> [EXCERPT TO READ]
■ ■ ■ ■ ■

The Altix is running Red Hat Enterprise Linux AS release 3 with Intel
Math Kernel Librarary (MKL) v. 8.0.1 as FFT library and these compilers:

C++ Version 9                9.0-023 -> 9.0-031 
C++ Version 8 8.1-033 -> 8.1-036
Fortran 9 9.0-021 -> 9.0-032
Fortran 8 8.1-029 -> 8.1-033
IPP 4.1 -> 5.0

This machine is used remotely via a connection using ssh and cygwinX for
graphics.

mdrun works fine using the same .tpr file in mdrun 3.3.1 on a Pentium 4 under
linux Fedora Core 4 and fftw3.

Bug happens when using single node (have not tried MPI mode), with both
versions compiled with or without Fortran, except that "segmentation fault" is
not mentionned anymore in output, but .log file is identical.

trp_em.tpr (2.21 MB) trp_em.tpr tpr file for minimization step in Kerrigan tutorial Diane Fournier, 05/02/2006 10:29 PM

History

#1 Updated by Erik Lindahl over 13 years ago

Hi Diane,

Let's try to isolate this a bit.
First, I assume the segfault is happening "immediately" during the first timestep?

■ ■ ■ ■ ■

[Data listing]
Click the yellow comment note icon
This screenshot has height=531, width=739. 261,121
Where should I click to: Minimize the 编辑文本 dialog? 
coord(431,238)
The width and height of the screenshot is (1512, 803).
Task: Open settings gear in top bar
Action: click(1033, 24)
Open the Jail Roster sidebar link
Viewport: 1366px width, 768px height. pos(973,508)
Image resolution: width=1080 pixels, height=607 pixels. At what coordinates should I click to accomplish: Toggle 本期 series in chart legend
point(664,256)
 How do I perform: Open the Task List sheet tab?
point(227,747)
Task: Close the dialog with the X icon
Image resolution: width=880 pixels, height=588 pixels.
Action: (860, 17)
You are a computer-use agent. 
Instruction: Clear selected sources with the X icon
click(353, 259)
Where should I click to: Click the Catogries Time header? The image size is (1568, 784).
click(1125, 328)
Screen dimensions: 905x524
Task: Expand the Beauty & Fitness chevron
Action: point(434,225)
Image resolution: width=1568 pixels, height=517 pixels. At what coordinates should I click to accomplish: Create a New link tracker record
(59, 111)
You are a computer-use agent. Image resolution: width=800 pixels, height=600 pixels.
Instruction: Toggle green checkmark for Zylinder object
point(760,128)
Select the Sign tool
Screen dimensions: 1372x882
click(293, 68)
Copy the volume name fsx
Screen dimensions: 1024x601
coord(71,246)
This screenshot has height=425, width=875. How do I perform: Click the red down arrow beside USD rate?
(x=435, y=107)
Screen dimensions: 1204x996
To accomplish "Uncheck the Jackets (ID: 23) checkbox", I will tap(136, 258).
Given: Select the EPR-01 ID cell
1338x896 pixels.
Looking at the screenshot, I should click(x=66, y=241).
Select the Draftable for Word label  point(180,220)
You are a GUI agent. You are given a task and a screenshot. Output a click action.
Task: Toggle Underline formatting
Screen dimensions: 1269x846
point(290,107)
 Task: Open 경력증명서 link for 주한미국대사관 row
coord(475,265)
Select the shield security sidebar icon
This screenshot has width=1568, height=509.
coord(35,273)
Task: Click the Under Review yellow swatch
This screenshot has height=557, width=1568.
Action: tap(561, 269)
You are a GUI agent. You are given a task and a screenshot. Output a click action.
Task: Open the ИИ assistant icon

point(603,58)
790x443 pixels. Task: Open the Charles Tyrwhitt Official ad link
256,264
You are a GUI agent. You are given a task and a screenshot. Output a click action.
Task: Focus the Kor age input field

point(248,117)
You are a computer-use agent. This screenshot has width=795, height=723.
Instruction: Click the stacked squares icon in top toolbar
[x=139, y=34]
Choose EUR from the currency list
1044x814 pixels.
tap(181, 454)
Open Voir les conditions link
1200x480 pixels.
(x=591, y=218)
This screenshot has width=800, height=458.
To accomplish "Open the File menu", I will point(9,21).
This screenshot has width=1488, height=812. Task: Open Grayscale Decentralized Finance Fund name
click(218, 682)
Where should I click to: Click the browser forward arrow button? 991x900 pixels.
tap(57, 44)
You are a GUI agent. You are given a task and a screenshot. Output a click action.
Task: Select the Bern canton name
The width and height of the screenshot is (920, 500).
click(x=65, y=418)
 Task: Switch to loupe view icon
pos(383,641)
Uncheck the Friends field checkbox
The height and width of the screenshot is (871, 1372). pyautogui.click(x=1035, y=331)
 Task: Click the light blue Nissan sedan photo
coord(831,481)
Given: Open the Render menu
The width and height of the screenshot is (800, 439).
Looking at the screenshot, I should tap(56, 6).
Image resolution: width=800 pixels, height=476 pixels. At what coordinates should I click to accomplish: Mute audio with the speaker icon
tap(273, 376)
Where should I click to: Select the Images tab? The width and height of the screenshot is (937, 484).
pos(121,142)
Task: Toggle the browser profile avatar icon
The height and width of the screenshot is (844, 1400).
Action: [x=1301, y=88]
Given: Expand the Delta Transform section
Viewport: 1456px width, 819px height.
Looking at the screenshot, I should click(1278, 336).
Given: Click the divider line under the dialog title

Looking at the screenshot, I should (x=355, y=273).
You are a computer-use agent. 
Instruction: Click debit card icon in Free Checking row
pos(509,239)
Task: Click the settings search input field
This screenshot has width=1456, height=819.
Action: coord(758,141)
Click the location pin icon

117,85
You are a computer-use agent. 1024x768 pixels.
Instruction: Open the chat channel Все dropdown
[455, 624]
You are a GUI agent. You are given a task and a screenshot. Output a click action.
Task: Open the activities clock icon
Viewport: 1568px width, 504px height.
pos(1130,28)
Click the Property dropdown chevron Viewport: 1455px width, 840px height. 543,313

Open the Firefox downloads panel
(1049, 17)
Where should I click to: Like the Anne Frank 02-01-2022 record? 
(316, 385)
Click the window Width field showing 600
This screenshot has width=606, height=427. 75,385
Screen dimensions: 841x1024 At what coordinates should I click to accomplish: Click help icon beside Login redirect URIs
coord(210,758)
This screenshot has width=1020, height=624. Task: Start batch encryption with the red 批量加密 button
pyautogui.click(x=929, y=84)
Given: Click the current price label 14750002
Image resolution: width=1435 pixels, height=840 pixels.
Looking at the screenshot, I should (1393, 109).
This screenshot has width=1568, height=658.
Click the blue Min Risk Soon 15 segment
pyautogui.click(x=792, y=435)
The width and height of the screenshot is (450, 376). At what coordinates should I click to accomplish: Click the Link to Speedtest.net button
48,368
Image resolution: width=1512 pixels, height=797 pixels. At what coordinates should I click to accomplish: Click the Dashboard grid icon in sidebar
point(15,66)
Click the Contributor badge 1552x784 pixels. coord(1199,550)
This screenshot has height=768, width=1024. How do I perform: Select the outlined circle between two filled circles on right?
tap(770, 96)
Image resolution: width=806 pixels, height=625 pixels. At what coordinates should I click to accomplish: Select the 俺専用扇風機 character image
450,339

■ ■ ■ ■ ■

> [TASKS TO CARRY OUT]
1. Copy the passage of the mdrun bug thread starting with "mdrun works fine" and going on through "file is identical.".
2. Write the next part of the mdrun bug thread, picking up after its final sentence.
The records can be left aside.

> [TASK-BY-TASK OUTPUTS]
1.
mdrun works fine using the same .tpr file in mdrun 3.3.1 on a Pentium 4 under
linux Fedora Core 4 and fftw3.

Bug happens when using single node (have not tried MPI mode), with both
versions compiled with or without Fortran, except that "segmentation fault" is
not mentionned anymore in output, but .log file is identical.

2.
Check what happens if you set this environment variable before starting mdrun:

export NOASSEMBLYLOOPS=1

Unfortunately, we have experienced bugs in some versions of the Intel FFT libraries. So, if it still crashes
when not using the ia64-specific kernels you should try to recompile and use either FFTW or the builtin
FFTPACK for FFTs. (--with-fft=fftpack).

For reference, it would also be nice if you could upload the tpr file as an attachment!

Cheers,

Erik

#2 Updated by Diane Fournier over 13 years ago

Created an attachment (id=39)
tpr file for minimization step in Kerrigan tutorial

#3 Updated by Diane Fournier over 13 years ago

The result is the same (no iteration in em.log file) when I set the variable
(This is with a version that was compiled in single precision with no
Fortran). The people responsible for the system will try different FFT
libraries.

#4 Updated by Erik Lindahl over 13 years ago

Great. In worst case it's an MKL bug, but I can probably work around that, or at least report to Intel so it
gets fixed.

The time spent on FFTs is only a small fraction of the runtime, so you will get almost exactly the same
performance from using FFTW3.

Cheers,

Erik

#5 Updated by Timm Essigke over 13 years ago

We had the same problems with PME using Intel Cluster MKL 8.0 on Opteron machines.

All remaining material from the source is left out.